Sambil melangkah pelan dan menyapu pandang. Tiba-tiba anak kecil yang ceria berlari menabrak Ardi, sedikit membuatnya terkejut. Saat anak itu mendongak, dia malah tersenyum lebar. Ibunya meraih tangan mungilnya dan menuntunnya, sesekali anak itu berjingkat. Kakinya yang kecil namun gemuk terlihat menggemaskan. Dia menengok ke belakang, tersenyum pada Ardi, kelihatan giginya yang putih. Ardi mengangkat tangannya, seakan mengatakan ‘Sampai jumpa lagi.’
Saat Ardi berbalik, dia dikejutkan dengan sosok perempuan pesepeda itu yang hendak lewat.
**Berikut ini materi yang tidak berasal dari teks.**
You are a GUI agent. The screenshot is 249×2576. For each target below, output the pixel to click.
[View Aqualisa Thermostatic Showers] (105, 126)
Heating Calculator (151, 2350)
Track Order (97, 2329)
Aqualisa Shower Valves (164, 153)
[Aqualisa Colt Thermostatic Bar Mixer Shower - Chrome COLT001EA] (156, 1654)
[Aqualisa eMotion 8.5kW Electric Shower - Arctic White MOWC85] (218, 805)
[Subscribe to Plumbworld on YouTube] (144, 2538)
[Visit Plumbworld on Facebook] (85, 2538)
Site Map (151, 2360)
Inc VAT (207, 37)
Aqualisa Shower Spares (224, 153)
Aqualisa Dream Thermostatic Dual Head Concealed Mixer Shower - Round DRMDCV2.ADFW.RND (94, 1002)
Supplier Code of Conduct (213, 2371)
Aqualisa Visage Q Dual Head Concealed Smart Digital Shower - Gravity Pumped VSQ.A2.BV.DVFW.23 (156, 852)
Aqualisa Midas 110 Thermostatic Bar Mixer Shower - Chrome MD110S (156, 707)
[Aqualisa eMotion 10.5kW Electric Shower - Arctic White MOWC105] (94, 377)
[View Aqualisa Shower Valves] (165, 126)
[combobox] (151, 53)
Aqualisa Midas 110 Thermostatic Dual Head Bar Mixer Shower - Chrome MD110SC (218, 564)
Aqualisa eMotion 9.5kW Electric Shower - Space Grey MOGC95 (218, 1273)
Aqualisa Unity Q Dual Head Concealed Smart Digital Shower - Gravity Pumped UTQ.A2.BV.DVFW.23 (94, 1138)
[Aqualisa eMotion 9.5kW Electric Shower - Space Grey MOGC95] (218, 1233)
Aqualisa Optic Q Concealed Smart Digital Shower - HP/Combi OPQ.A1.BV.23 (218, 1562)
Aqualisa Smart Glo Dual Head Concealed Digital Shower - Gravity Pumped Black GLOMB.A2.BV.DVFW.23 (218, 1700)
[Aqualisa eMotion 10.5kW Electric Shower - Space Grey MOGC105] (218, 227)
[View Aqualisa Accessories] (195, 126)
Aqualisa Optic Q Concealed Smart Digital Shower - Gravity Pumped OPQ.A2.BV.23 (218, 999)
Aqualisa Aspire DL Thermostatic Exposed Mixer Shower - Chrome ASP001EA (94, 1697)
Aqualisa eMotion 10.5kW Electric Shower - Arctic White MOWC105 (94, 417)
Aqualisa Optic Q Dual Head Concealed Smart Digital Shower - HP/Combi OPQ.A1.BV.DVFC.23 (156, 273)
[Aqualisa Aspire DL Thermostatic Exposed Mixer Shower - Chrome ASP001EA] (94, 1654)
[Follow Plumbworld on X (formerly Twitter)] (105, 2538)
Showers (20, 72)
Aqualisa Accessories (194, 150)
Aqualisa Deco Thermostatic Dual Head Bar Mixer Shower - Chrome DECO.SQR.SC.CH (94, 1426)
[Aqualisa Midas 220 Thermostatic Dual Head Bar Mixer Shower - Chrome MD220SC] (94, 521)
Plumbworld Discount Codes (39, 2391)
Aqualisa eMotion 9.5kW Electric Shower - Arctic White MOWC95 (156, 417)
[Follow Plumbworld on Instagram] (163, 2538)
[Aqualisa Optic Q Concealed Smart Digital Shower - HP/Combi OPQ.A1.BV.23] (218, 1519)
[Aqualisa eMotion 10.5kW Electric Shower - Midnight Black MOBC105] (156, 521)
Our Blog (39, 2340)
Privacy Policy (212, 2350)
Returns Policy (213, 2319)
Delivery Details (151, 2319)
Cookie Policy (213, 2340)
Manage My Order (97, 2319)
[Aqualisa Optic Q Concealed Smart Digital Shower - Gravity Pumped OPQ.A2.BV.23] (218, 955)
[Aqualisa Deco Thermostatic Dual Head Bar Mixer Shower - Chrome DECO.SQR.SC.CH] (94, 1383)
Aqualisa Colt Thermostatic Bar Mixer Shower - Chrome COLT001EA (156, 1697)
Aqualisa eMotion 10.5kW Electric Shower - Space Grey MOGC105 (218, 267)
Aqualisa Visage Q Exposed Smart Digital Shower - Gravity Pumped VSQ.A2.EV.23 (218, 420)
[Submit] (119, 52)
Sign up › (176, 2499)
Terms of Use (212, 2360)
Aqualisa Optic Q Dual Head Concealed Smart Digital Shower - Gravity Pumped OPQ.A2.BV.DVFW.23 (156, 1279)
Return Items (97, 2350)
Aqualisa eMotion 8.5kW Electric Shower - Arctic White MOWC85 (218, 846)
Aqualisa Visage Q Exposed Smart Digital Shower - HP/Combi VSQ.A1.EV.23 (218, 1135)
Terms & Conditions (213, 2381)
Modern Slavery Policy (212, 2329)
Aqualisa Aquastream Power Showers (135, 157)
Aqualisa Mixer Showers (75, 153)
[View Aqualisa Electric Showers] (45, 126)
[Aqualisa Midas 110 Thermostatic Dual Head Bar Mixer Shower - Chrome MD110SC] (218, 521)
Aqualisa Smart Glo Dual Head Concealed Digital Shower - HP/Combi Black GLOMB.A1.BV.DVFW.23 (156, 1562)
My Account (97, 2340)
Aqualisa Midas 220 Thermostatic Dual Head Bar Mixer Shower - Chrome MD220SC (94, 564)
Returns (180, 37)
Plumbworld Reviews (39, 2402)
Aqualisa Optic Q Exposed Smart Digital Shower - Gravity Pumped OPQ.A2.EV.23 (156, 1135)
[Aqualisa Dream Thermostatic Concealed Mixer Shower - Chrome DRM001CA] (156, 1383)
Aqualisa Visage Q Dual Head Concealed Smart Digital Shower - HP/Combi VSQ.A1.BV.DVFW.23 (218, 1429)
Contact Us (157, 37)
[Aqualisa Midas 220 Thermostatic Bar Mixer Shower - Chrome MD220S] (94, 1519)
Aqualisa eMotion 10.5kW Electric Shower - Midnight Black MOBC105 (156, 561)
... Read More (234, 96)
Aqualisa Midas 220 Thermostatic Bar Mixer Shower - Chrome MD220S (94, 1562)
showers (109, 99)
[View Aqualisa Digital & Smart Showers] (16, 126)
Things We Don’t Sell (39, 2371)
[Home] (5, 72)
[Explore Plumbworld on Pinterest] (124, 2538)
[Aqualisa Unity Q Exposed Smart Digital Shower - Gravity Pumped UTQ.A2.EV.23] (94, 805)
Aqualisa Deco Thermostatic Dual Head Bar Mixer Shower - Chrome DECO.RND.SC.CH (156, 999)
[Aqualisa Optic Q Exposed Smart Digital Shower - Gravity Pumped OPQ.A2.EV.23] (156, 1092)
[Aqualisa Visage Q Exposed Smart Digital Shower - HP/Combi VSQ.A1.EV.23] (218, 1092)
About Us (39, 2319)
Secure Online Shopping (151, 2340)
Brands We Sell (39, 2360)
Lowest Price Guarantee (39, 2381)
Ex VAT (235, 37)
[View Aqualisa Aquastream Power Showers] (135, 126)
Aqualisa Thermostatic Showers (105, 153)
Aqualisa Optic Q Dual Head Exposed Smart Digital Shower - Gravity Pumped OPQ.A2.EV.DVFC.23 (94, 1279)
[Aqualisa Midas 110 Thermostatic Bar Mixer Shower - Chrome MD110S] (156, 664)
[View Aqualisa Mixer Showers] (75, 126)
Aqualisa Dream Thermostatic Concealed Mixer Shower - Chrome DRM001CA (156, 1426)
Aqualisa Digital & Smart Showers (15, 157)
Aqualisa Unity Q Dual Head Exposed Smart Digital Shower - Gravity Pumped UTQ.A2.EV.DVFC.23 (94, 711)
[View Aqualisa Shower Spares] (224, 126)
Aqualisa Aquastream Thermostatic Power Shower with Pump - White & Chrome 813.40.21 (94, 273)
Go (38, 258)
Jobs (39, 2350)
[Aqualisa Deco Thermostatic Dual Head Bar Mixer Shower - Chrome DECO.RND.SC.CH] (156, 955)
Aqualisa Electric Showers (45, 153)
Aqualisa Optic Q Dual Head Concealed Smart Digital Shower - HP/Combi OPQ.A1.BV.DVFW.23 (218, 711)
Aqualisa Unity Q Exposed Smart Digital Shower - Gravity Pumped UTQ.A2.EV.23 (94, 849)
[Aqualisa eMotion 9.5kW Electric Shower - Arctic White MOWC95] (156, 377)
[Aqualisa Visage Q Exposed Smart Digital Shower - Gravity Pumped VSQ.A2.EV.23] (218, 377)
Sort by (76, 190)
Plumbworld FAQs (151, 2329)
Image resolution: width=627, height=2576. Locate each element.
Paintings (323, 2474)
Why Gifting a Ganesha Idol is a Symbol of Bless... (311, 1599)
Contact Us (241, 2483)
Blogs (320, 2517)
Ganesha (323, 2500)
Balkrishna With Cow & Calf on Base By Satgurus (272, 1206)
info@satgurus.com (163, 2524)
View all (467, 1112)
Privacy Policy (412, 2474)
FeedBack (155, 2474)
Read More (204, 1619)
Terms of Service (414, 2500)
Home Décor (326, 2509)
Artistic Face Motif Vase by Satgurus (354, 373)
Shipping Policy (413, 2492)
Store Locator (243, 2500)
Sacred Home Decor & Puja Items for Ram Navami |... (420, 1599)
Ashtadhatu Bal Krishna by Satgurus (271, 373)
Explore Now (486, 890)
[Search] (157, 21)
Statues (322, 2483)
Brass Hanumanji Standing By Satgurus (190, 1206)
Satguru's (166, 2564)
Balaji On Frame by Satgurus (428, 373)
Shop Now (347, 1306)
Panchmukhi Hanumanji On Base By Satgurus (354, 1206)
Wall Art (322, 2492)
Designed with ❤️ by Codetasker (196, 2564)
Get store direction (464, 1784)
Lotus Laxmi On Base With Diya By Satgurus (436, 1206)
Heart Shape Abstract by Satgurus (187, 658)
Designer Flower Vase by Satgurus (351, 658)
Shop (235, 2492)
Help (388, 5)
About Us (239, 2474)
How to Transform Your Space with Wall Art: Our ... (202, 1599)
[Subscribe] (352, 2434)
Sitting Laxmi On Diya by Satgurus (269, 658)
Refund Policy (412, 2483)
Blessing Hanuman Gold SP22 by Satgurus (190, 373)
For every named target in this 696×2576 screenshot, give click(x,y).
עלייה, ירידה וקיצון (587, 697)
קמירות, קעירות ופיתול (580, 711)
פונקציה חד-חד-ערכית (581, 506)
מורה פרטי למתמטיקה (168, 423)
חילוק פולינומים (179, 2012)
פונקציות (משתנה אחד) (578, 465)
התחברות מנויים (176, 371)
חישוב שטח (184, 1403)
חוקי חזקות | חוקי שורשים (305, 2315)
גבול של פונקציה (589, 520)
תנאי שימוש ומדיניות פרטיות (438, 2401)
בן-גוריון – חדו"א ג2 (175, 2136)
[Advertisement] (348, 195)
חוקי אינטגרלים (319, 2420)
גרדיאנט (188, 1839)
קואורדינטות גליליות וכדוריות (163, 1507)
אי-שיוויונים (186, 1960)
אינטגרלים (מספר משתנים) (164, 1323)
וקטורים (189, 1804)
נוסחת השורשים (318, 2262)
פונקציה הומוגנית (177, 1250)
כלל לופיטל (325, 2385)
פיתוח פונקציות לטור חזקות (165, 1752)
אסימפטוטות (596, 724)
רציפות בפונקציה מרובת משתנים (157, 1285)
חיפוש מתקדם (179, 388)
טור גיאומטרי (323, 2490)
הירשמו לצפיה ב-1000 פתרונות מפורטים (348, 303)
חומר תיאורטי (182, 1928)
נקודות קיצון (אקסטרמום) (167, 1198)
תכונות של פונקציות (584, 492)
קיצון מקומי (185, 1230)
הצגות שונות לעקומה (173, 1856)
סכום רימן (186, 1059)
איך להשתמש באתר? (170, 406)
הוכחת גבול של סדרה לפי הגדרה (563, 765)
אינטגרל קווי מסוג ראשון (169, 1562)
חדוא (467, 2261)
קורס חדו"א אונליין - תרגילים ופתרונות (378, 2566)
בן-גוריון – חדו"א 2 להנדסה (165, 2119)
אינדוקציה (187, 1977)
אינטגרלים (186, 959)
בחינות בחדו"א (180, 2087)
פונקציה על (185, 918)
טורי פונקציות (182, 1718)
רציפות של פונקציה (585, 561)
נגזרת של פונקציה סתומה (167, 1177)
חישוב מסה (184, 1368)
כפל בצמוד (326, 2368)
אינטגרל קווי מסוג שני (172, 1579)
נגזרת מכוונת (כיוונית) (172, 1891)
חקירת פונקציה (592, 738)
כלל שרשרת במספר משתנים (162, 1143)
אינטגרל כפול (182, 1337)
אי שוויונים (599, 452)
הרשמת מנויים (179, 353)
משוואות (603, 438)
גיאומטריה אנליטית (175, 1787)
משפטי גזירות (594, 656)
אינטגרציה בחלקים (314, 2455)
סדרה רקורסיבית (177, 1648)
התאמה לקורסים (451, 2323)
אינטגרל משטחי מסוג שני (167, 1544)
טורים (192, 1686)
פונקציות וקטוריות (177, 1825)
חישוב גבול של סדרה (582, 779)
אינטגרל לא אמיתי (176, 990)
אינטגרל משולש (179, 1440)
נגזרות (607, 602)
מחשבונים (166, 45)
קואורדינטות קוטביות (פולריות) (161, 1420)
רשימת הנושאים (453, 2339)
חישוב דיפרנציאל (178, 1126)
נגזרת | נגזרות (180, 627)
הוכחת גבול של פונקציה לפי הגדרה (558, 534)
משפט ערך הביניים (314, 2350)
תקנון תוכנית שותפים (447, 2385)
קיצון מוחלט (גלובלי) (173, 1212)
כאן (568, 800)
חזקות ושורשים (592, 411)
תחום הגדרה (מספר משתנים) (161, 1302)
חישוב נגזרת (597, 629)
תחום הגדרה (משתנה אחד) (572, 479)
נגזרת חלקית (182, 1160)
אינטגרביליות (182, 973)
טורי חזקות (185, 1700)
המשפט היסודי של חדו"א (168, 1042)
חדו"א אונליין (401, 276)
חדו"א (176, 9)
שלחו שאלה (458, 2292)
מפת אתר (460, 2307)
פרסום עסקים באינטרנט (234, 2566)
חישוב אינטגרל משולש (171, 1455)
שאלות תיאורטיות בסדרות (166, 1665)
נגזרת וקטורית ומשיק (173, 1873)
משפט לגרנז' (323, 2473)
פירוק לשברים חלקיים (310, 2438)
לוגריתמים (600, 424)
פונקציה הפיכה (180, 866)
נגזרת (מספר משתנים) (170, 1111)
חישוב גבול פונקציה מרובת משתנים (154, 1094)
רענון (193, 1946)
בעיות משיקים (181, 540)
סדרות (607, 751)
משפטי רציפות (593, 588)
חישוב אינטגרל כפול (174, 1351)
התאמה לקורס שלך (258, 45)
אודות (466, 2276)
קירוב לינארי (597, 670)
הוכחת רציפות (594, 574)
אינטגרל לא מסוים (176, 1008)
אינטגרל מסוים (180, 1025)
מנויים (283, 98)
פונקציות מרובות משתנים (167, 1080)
Tanpa sadar Ardi telah menghalangi jalannya. “Permisi, bisa aku lewat?” tanyanya.
“Tentu.” Bahkan butuh beberapa detik untuk menyadari siapa sebenarnya perempuan itu. Ya, dialah Sarah si penyiar radio.
“Kau tak apa?” Tatapannya sepenuhnya diarahkan ke mata Ardi karena ada ekspresi khusus saat dia memandangnya.
“Ya, kita kita pernah bertemu, kan?” Ardi mencoba akrab namun dia sendiri lupa bahwa penampilannya masih dalam penyamaran.
“Ehm, sepertinya aku tak mengenalmu.”
“Kau Sarah, kan? Kau yang membeli kentang dulu.” Karena terlanjur terlibat percakapan, akhirnya dia lanjutkan.
“Ouh, kau Ardi? Terlihat berbeda,” jawab Sarah dengan ekspresi terkejut.
“Sedikit berbau penjara?” Sedikit gurauan untuk menutupi kegugupan.
“Bukan. Aroma kebebasan. Dan tampak lebih berwibawa.”
“Aku merasa, mungkin ini bukan diriku. Ehm, bagaimana dengan pekerjaanmu, sebagai penyiar radio?”
“Kau agen rahasia?”
“Mungkin. Maksudmu orang yang selalu menyimpan rahasia? Ya, itu aku.”
“Ha ha.”
Mereka tertawa bersamaan. Saat tawa mulai reda, sejenak tatapan mereka bertumbukan. Pijarannya menyelusup ke sanubari. Merambatkan gelombang yang mereka nikmati. Dalam beberapa detik, mereka tak saling bicara. Hanya lempar tatap dan senyum sipu. Sarah menjatuhkan pandangan. Semburat kemerahan di pipinya membuatnya tampak menggemaskan. Sementara Ardi menatapnya lebih dalam, sambil berusaha mencari celah dari mana dia harus memulai pembicaraan kembali.
“Bolehkah aku berkunjung ke rumahmu?” tanya Sarah.
Pertanyaan itu menyergap Ardi tiba-tiba. Sejak dulu aturan yang tak boleh dilanggar adalah, jangan ada orang asing sembarangan tahu kehidupannya, sejauh ini hanya tukang ledeng, Resti dan pengemudi mobil derek. Itu pun cukup mengkhawatirkan dengan kedatangan Resti kemarin, setelah mendengar cerita Paul.
“Bolehkah?” Sarah menagih jawaban yang belum juga dijawab Ardi.
“Ehm, rumahku selalu terbuka untukmu,” jawabnya setelah berpikir lama.
“Bagaimana jika hari minggu?” Sarah terlihat antusias.
Ardi masih terlalu banyak berpikir. Apalagi hari minggu adalah janji Resti akan datang. Tak mungkin dia menerima tamu dua perempuan sekaligus di hari yang sama. “Ehm, hari sabtu saja,” ujarnya.
“Baiklah.”
“Kuharap jangan terlalu pagi.”
“Kenapa?”
“Aku akan mencukur kumis dan jenggotku dulu.”
**
Sesampainya di rumah, Ardi terluapi kebahagiaan yang jarang dia rasa. Hatinya berbunga-bunga. Bayangan perempuan itu selalu melintas di kepalanya. Saat dia makan, membaca, mendengarkan radio sampai tulisannya terpengaruhi olehnya. Ada yang bilang: seperti halnya sebuah romantika dalam puisi, cinta terkadang gabungan antara keindahan dan tragedi. Seperti itulah yang dirasai Ardi. Dalam hatinya yang dalam, dia menyimpan perasaan itu.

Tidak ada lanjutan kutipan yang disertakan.